ルグラン(LR)、マレーシア企業買収でエネルギー転換・データセンター市場を強化
フランスの電気設備大手ルグランは2026年5月20日、マレーシアのSRSパワーエンジニアリングを買収したと発表した。同社は低・中電圧の電力保護ソリューションを専門としており、今回の買収はルグランにとって今年5件目となる。エネルギー転換およびデータセンター市場への拡大戦略を推進する同社にとって、この買収は重要な位置付けとなる。ルグランの株価は2026年5月21日、前日終値の€151.20から0.2%安の€150.85で取引されている。
SRSパワーエンジニアリングは、データセンターや様々な産業用途における重要インフラ向けのソリューションを提供している。この専門技術の統合により、ルグランは高成長・高付加価値分野における提供能力を強化する。ルグランは、エネルギー転換とデータセンター関連事業が2025年末時点で売上高の約半分を占めていたと強調しており、これらの買収の戦略的意義を示している。
今回の発表は、ルグランが最近好調な業績を維持している中で行われた。特に、2026年5月15日に発表された第1四半期決算は、データセンター需要に牽引され堅調な内容であった。ルグランの株価は、電力保護製品の強化に関する記事で言及されたように、前日の2026年5月20日には3.8%高で取引を終えていた。同社のデータセンター事業と戦略的買収に関する詳細は、2026年5月15日の記事でも報じられている。
レグラン株が買収発表後に小幅調整した背景
レグランは、電気設備やデジタルインフラを専門とする世界的な企業です。住宅、商業施設、産業用建物向けに、電気設備、エネルギー効率、照明管理、セキュリティ、データネットワークに関する製品やシステムを設計、製造、販売しています。
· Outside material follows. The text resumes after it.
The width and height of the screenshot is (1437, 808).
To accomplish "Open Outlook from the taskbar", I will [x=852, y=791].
電力供給、接続性、インフラ制御に不可欠なソリューションを提供することで収益を上げています。
本日2026年5月21日のレグラン株の小幅な下落は、前日の大きな上昇に対する利益確定売りと、市場が情報を消化する動きが重なった結果と考えられます。同社は2026年5月20日、マレーシアの電力保護ソリューション企業であるSRSパワーエンジニアリングの買収を発表しました。これは今年5件目の買収であり、レグランが成長市場と位置付けるエネルギー転換およびデータセンター分野での存在感を強化する戦略に合致するものです。実際、これらの分野は2025年末時点で同社の売上高のほぼ半分を占めていました。市場はこの買収を好感し、2026年5月20日の終値では株価が3.8%上昇していました。
現在、レグラン株は前日の終値€151.20から0.2%安の€150.85で取引されています。このわずかな変動は、投資家が前日の大幅な上昇後に、一部の利益を確定している状況を示唆しています。
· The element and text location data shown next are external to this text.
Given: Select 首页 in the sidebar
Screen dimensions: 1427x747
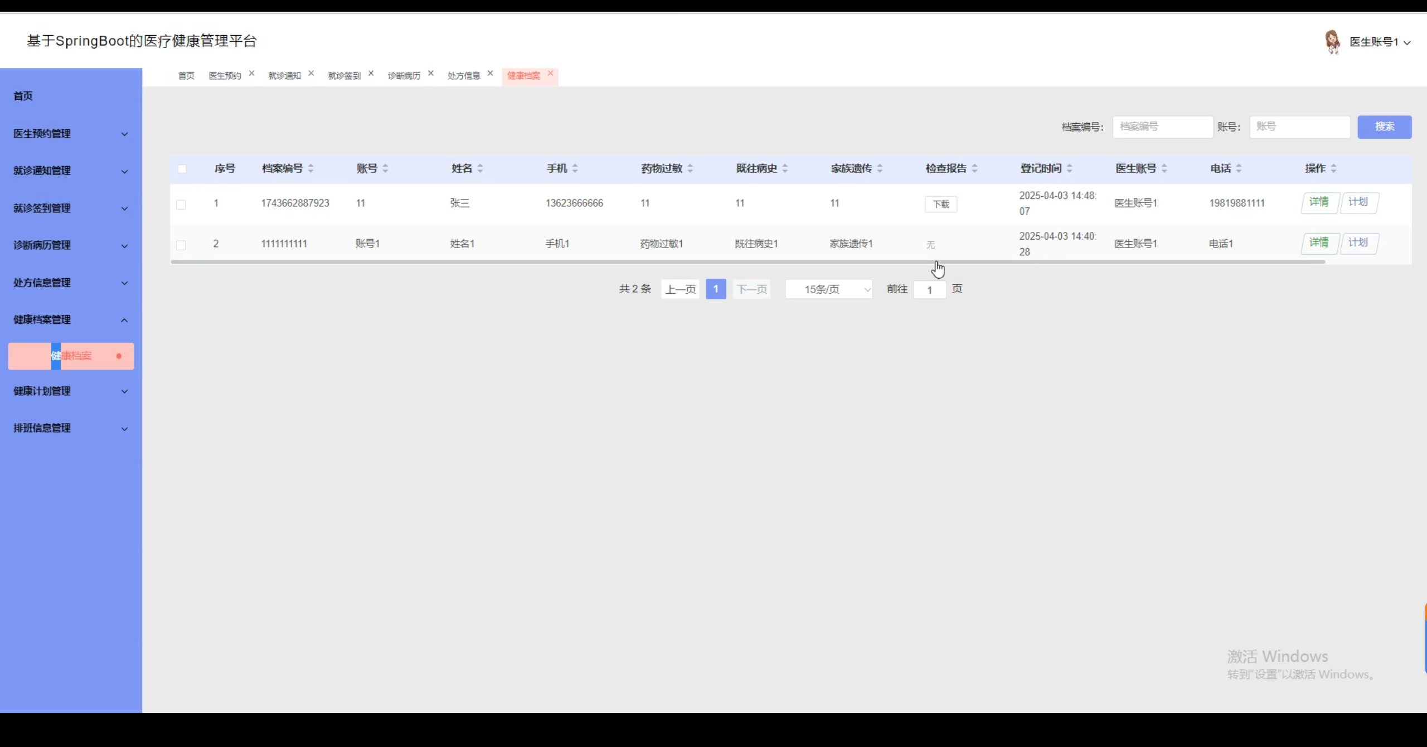Looking at the screenshot, I should (23, 96).
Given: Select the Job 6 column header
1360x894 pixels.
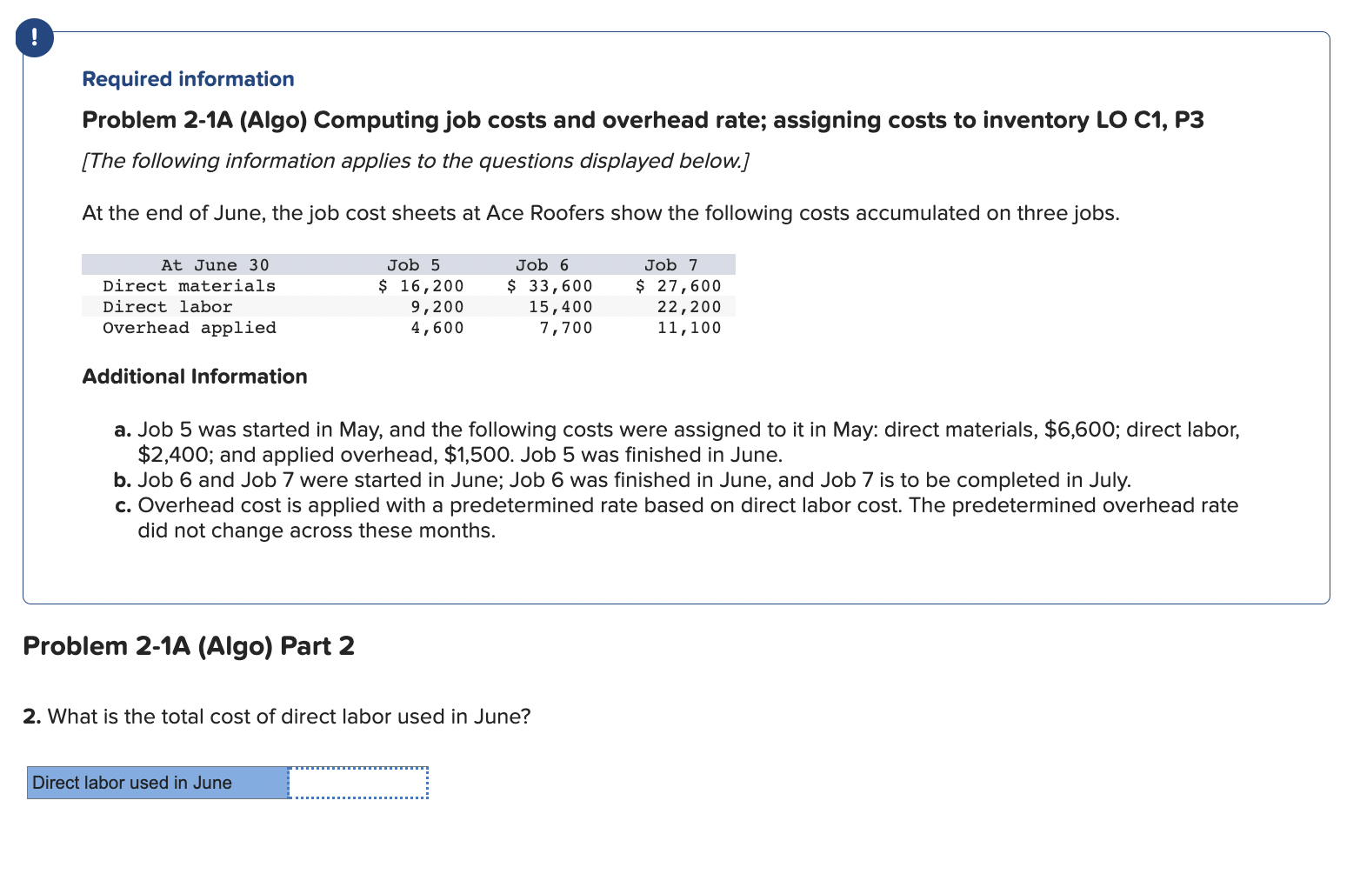Looking at the screenshot, I should [x=543, y=264].
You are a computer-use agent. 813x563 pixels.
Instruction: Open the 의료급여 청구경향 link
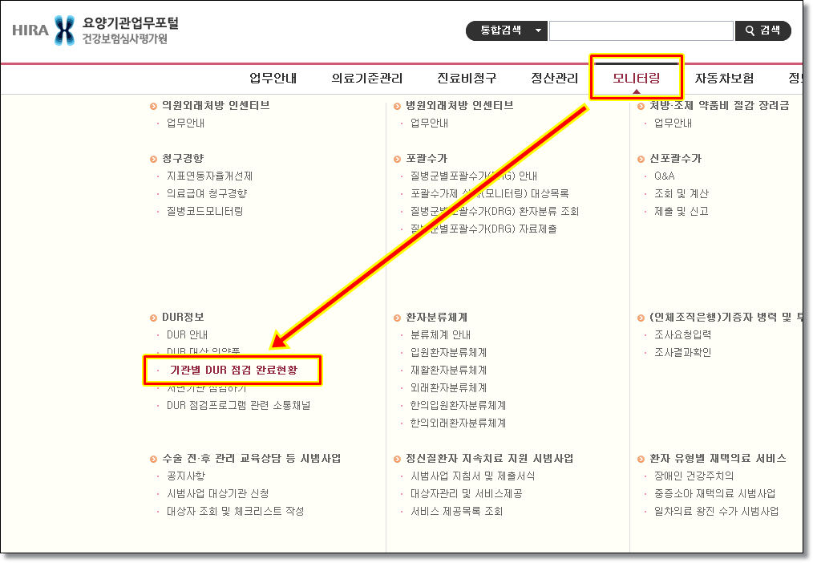[x=206, y=193]
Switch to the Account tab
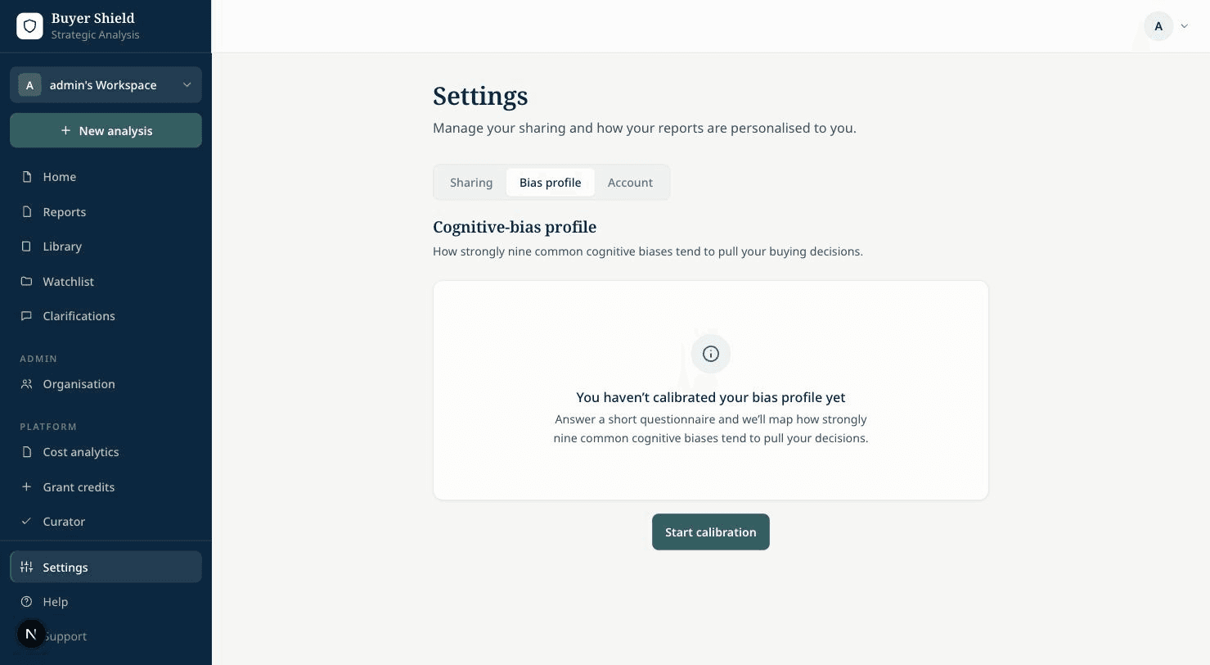The width and height of the screenshot is (1210, 665). tap(630, 183)
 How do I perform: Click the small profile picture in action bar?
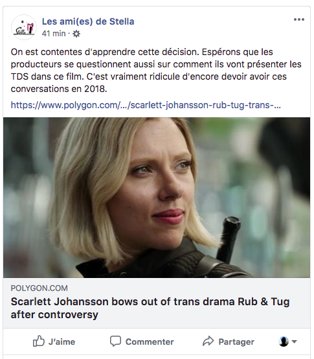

これは、ある企業が期待を上回る好決算を発表し、株価が急騰した後、翌日にはその高値圏で小幅な調整を見せる状況と似ています。投資家は良いニュースに素早く反応して買いに動きますが、その後の数日間で、そのニュースが株価に完全に織り込まれたか、あるいは短期的な利益を確保しようと考えるため、一旦落ち着いた値動きになることがあります。

Legrand
Legrand S.A. (LR) は、世界中で電気およびデジタルビルインフラストラクチャを提供する産業セクター企業です。同社は、MCB、RCD、DINレール機器などの配線保護装置から、ACB、MCCB、バスバーシステムといった主要な配電機器まで、幅広い製品を手掛けています。また、エンクロージャ、配線器具、ホームネットワーク、ホームオートメーション、ホテル設備、耐候性配線器具、照明管理システム、緊急照明、アクセス制御、安全装置、UPS、ケーブル管理システムなども提供しています。これらの製品は、ホテル、オフィス、データセンター、産業施設、店舗、病院、学校、大学、さらには住宅、商業、工業ビルなど、多岐にわたる用途で利用されています。Legrand S.A.は1865年に設立され、フランスのリムーザンに本社を置いています。